● **What needs to be done**:
Go through the listing that follows and report the number of lines with the string "This" in them, nothing more.

● **The data**:
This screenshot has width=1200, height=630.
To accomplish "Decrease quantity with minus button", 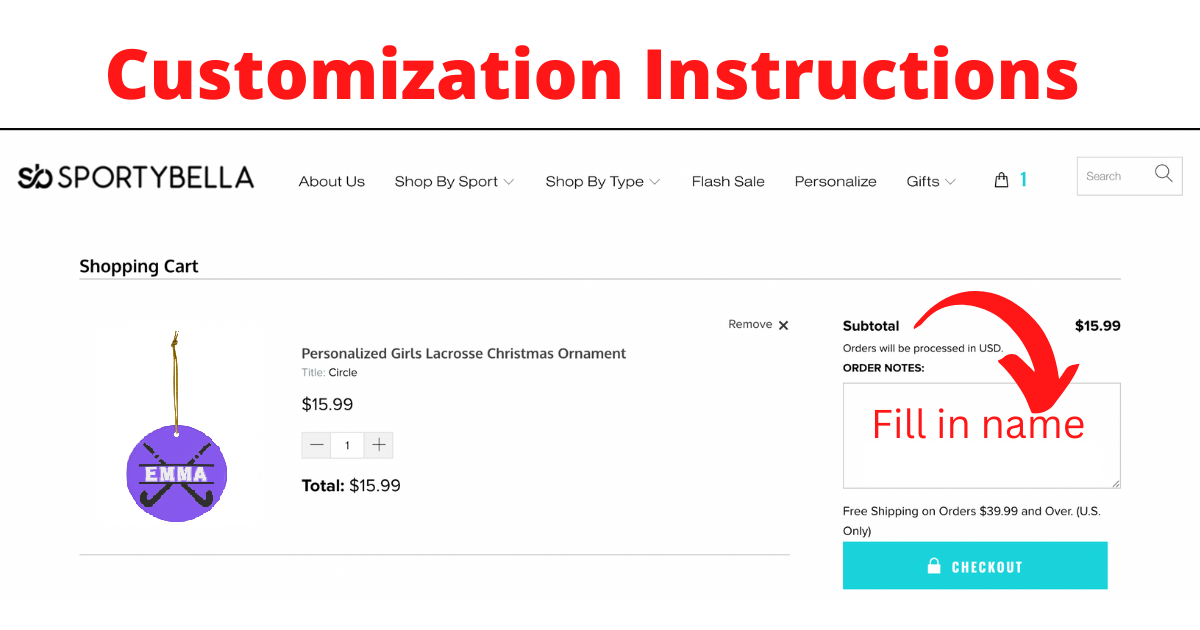I will click(317, 445).
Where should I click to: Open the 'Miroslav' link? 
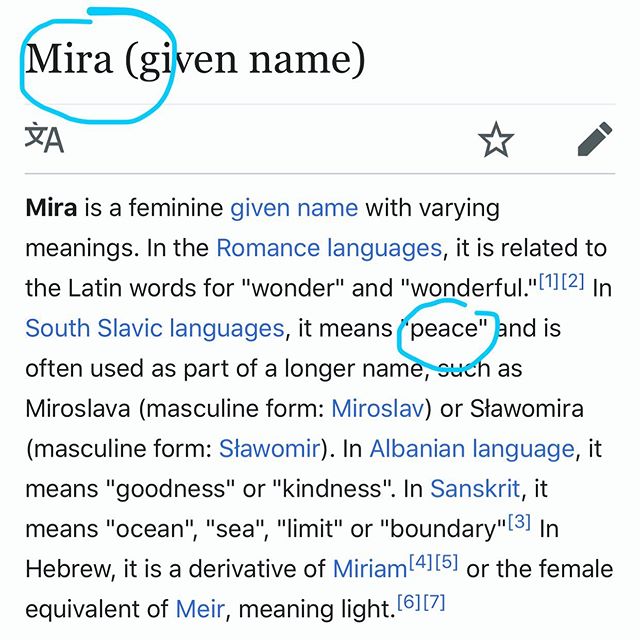[378, 408]
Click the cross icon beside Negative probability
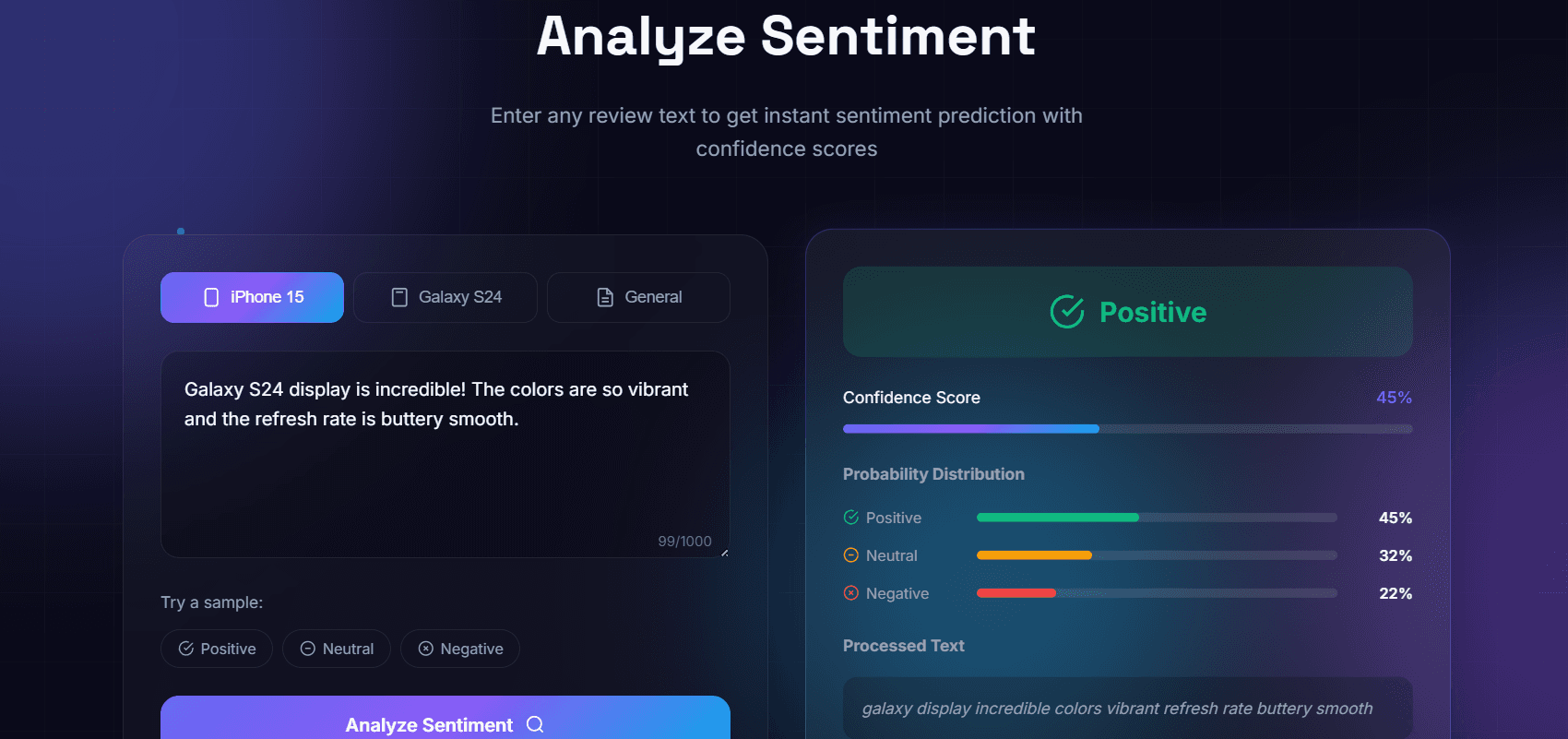The image size is (1568, 739). pos(849,593)
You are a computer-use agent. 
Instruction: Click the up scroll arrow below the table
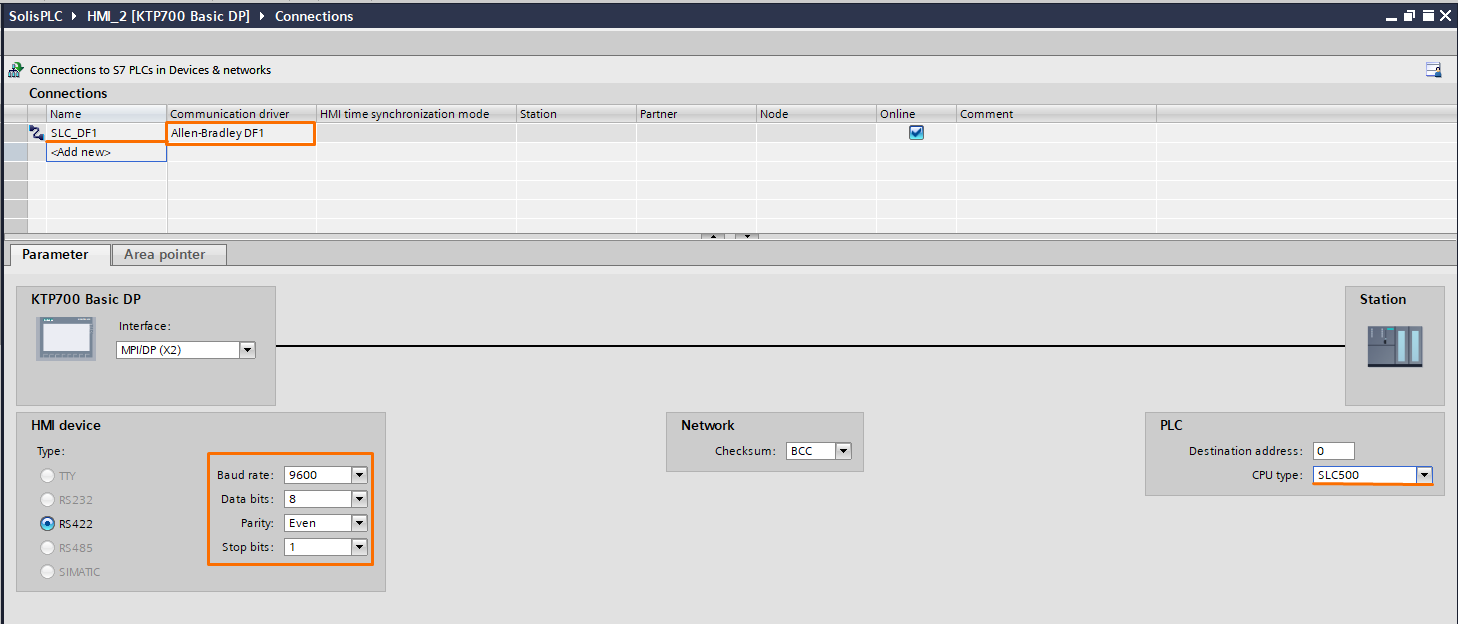coord(715,236)
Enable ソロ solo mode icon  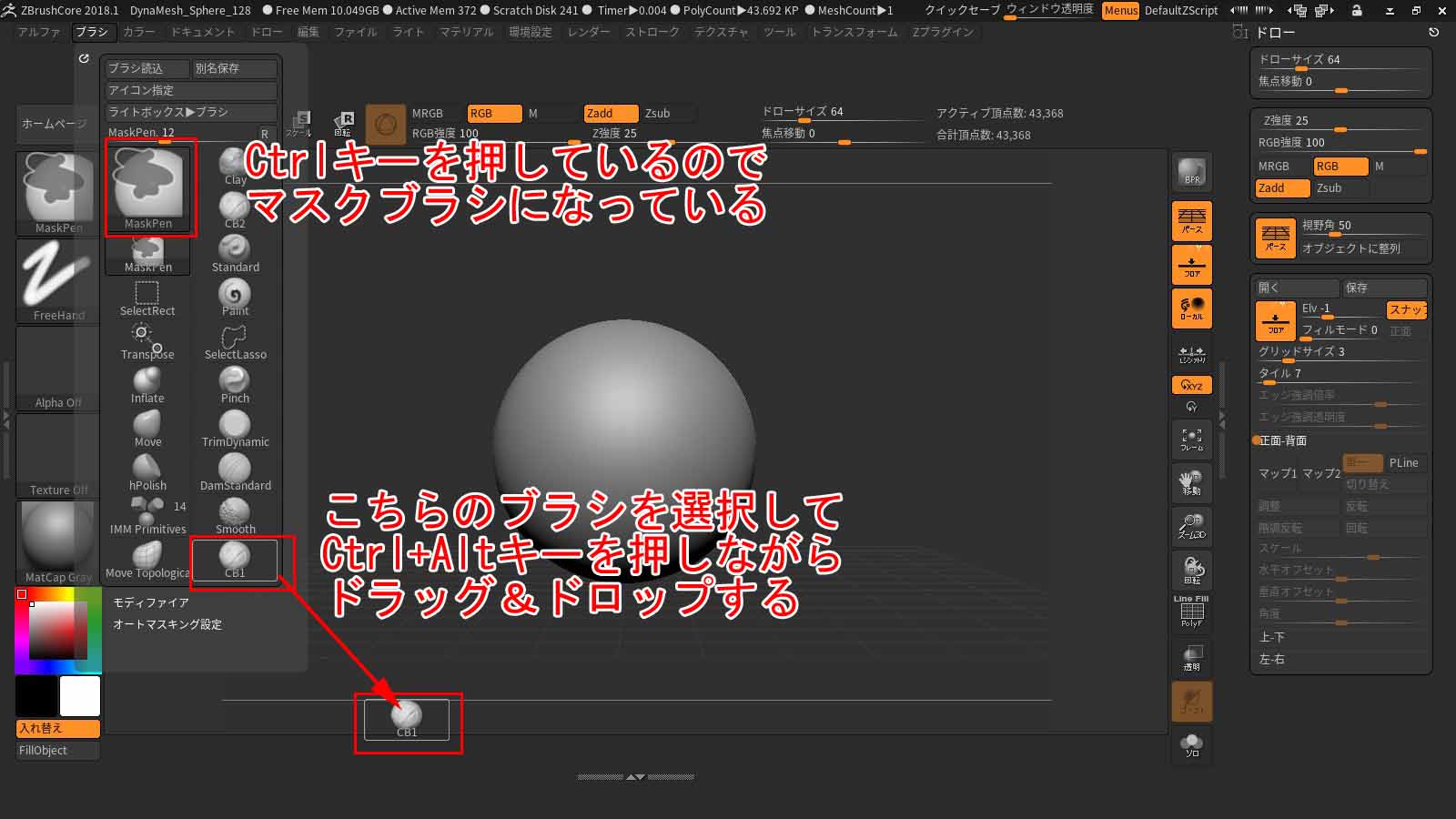[x=1191, y=745]
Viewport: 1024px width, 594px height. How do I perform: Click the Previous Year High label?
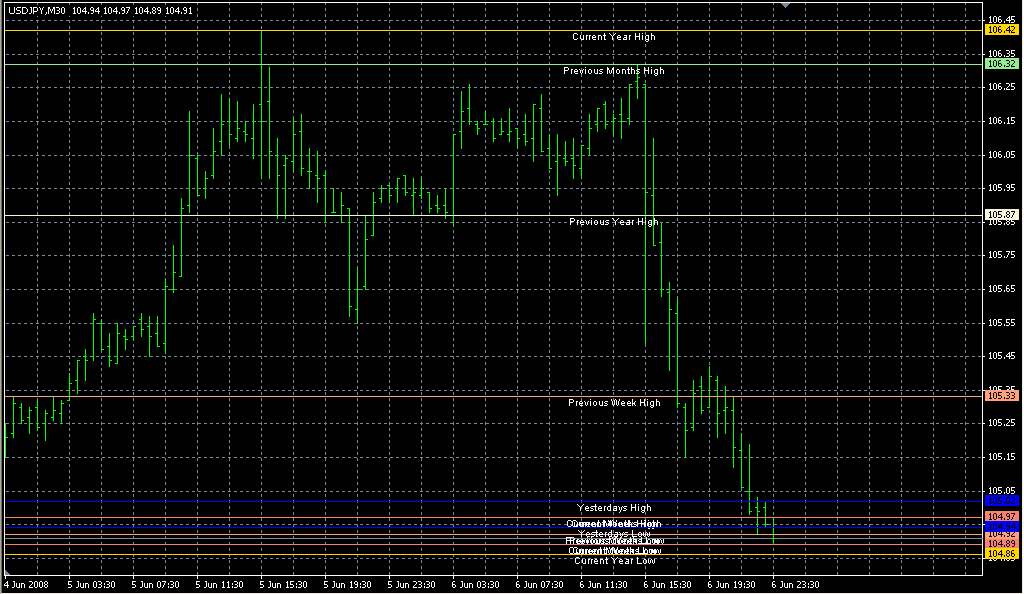(613, 222)
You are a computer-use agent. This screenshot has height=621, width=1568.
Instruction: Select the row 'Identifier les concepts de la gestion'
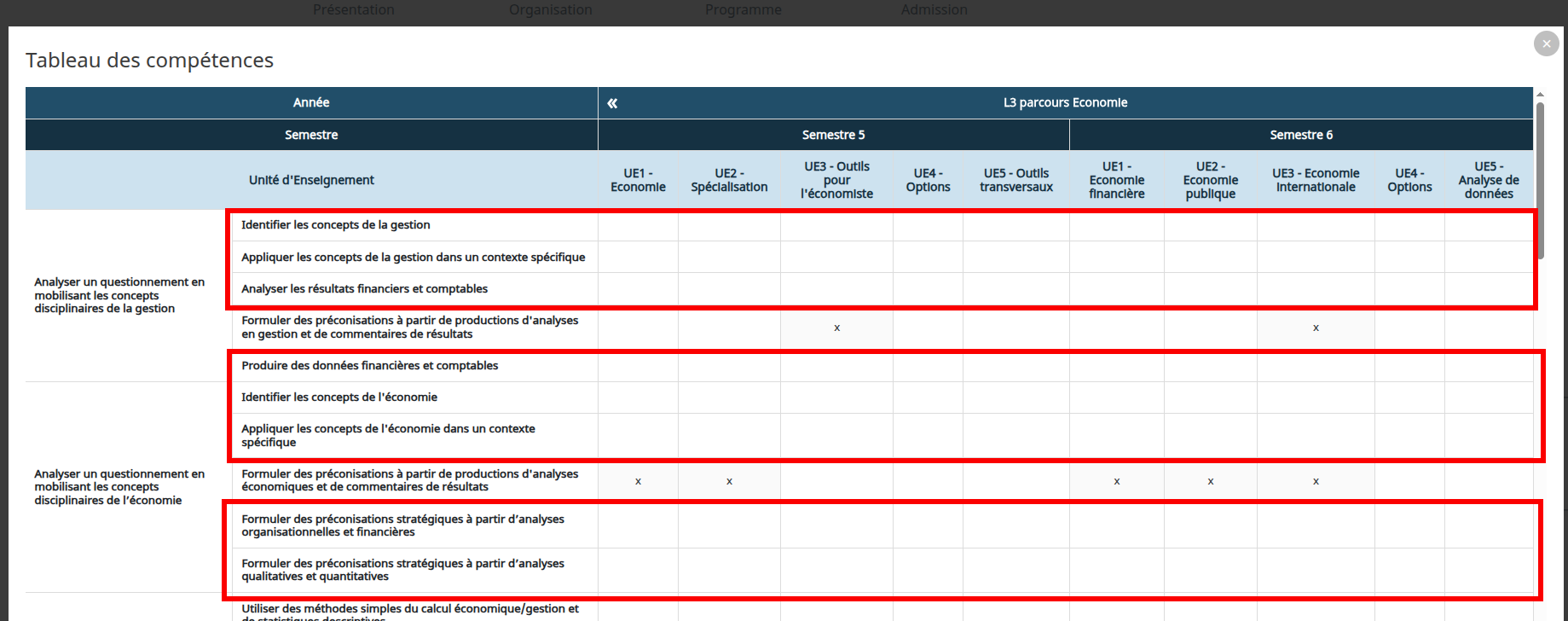tap(335, 225)

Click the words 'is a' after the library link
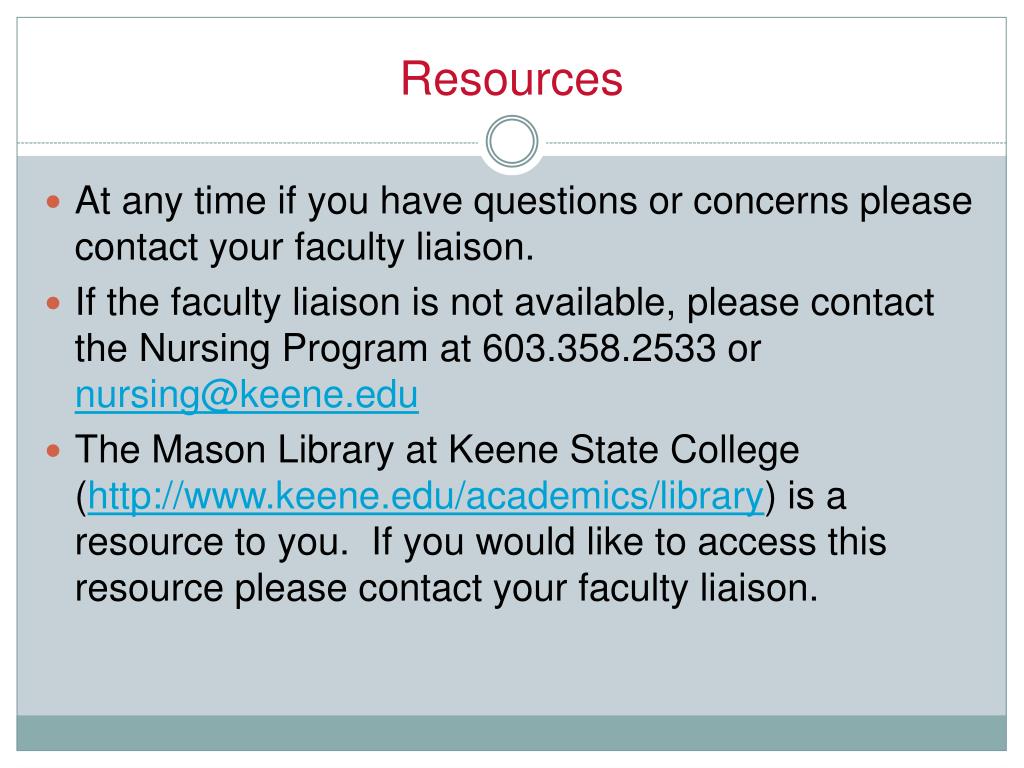pos(816,496)
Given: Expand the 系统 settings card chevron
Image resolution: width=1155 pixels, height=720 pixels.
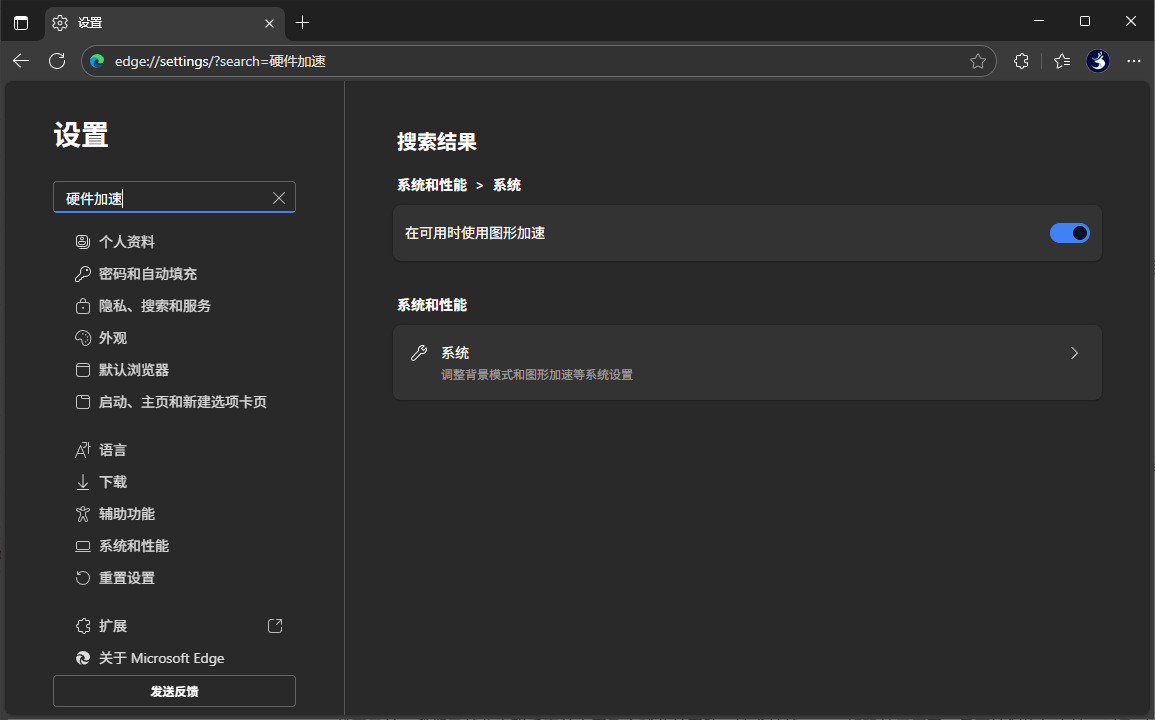Looking at the screenshot, I should point(1074,353).
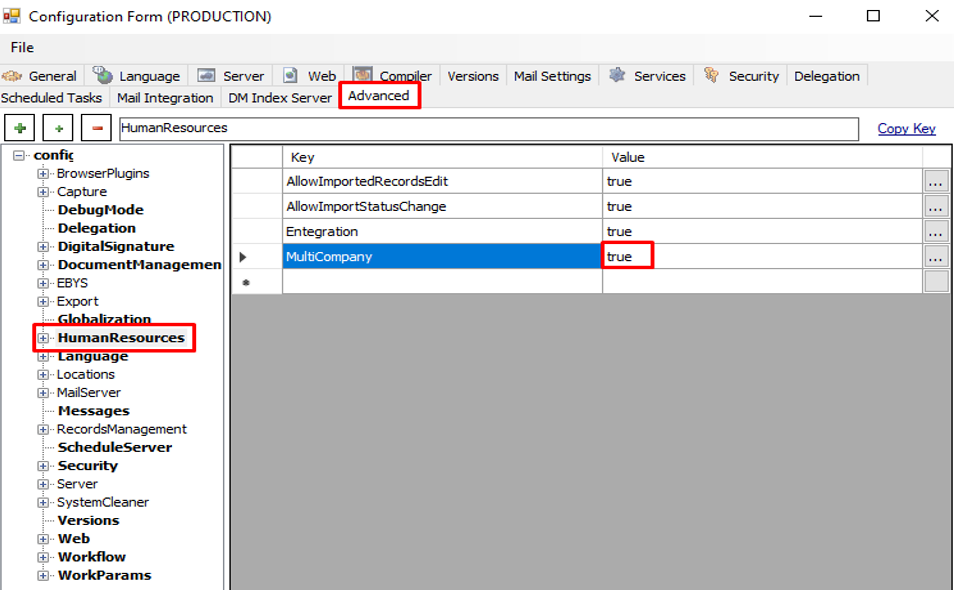Open the Language tab with globe icon
Image resolution: width=954 pixels, height=595 pixels.
pyautogui.click(x=137, y=76)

● **Result**:
2